ASSIGNED TASK
Copy the data exactly. Leave nothing out.

(Records from a data collection)
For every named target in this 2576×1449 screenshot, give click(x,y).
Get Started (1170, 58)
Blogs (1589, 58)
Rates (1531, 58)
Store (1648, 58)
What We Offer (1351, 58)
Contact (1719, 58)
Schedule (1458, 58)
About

TASK OUTPUT
For every named target in this 2576×1449 screenshot, give click(x,y).
Get Started (1170, 58)
Blogs (1589, 58)
Rates (1531, 58)
Store (1648, 58)
What We Offer (1351, 58)
Contact (1719, 58)
Schedule (1458, 58)
About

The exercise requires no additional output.